それ、この前もヤナギさんに言われました。

グサ、と突き刺さった言葉に僕が何とも言えない気分になっていると、黒騎士様が口を開いた。

「それでも俺はお前がそばかすを連れていくのは我慢ならねぇ。そばかす、俺に付き合え」
「え」
「シンジっ!」

予想外のアフターのお誘いに、僕は目を丸くする。ユウイチさんは慌てたように黒騎士様―――シンジさんに食いかかっていた。

「どうしてそうなるんだ。そんなに俺がここにいるのが不満か」
「お前こそどうなんだよ。本気で抱く気ならそばかすをまず庇えよ」
「顔で相手を選んできたお前こそ本気か。ヒナはそういうタイプじゃないだろう」
「しっかりリサーチ済みってか。悪いがお前が見に来ているときは抱いてない」

さりげなく僕も貶してます、ユウイチさん。

お互いの確執は予想以上に長かったようで、ユウイチさんはあれからもここに来ていて、しかもシンジさんはそれをすべて分かっていたのだ。

それからも一触即発の雰囲気のまま口論は進んでいき、最終的にとんでもない方向に向かっていった。

「じゃあ、今日は三人でいいじゃねえか。そばかす、いいよな?」
「「なっ」」

僕とユウイチさんは言葉に詰まってしまった。

僕たちが何も答えられないでいると、シンジさんがさらに続ける。

「どうせヤるつもりなら、俺がいようがいまいが関係ないだろ?粗相しないように見といてやるよ」
「でも……」
「何―――できないの?」

心底馬鹿にしたような悪い笑顔をするシンジさんに、ユウイチさんは言葉に詰まっている。

僕はといえば、良かれと思って言った一言がとんでもない方向に転がっていくことにおろおろするしかなかった。

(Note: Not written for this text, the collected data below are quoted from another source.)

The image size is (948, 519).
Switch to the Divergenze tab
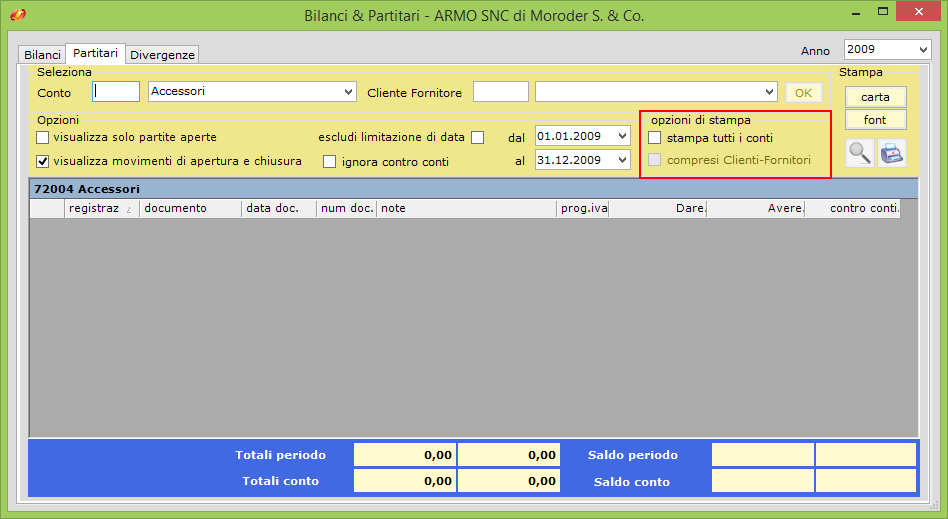click(x=163, y=54)
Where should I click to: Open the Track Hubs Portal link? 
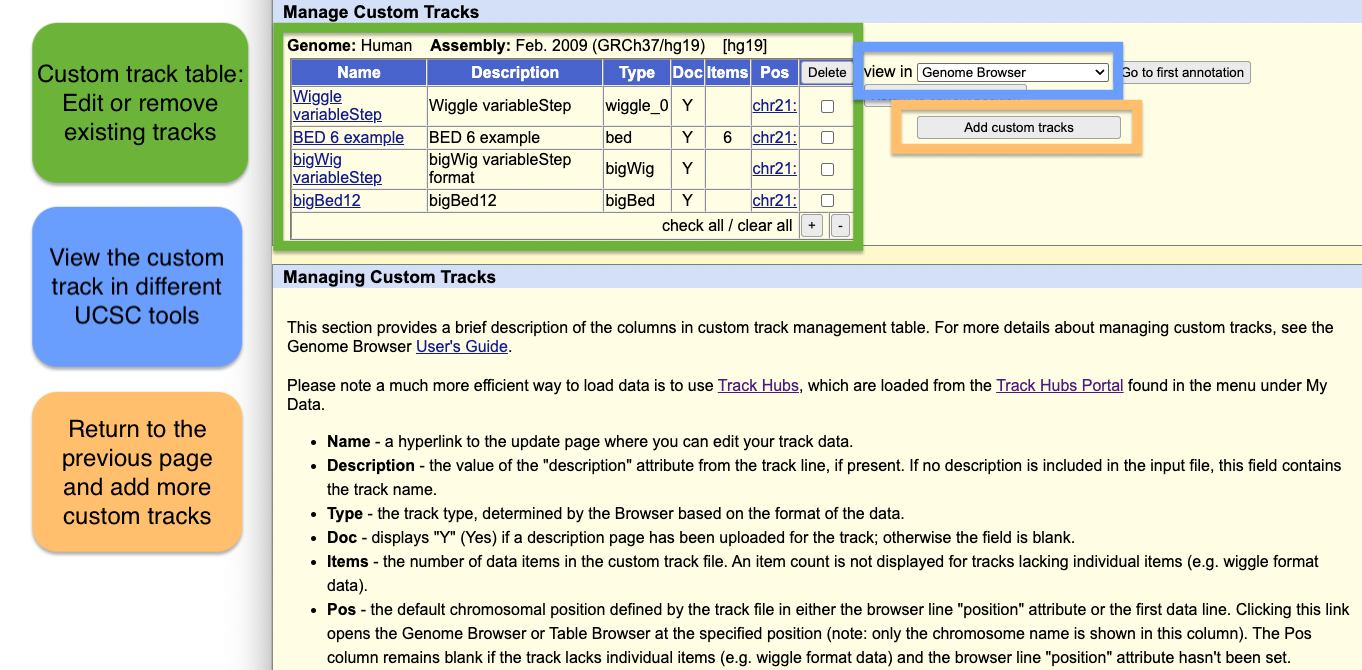click(1059, 386)
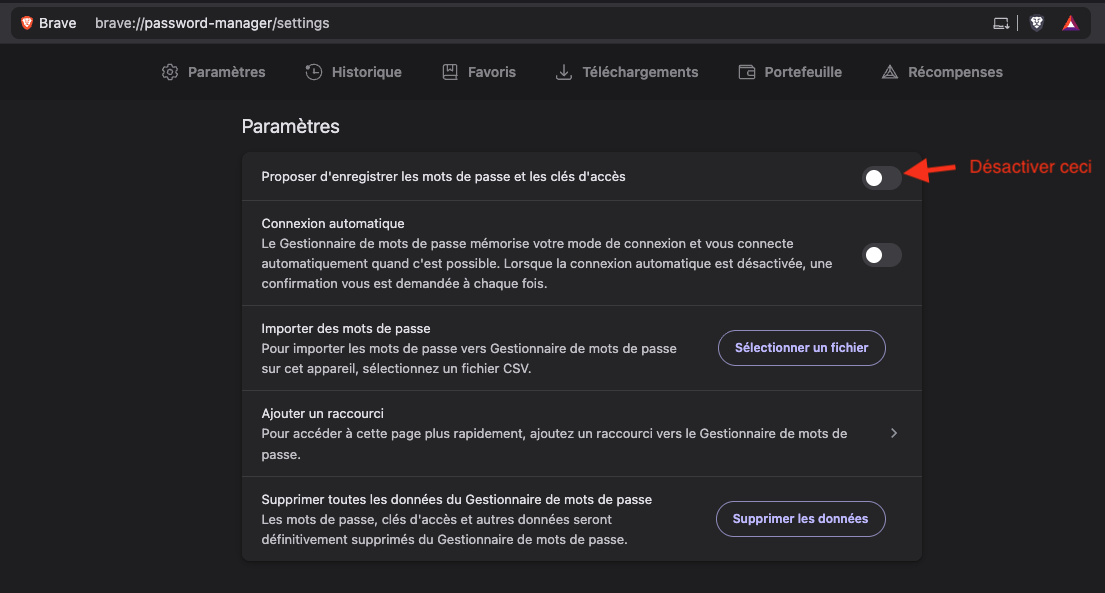Activate the Connexion automatique switch
This screenshot has height=593, width=1105.
881,255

今日は様子見のつもりだったので、アフターの牽制のためにつかっていた言葉だったのに。

本当にセックスをしなければならない空気に、僕はユウイチさんに頭の中で謝るしかなかった。

「―――やってやる」

そんなことを考えていると、僕の肩を抱いてユウイチさんが短く宣言する。驚いて隣を見れば、ユウイチさんは確かな意思を持った目でシンジさんを見ていた。

「きまりだな」

シンジさんのその一言で、すべてが決まってしまったことを悟った…。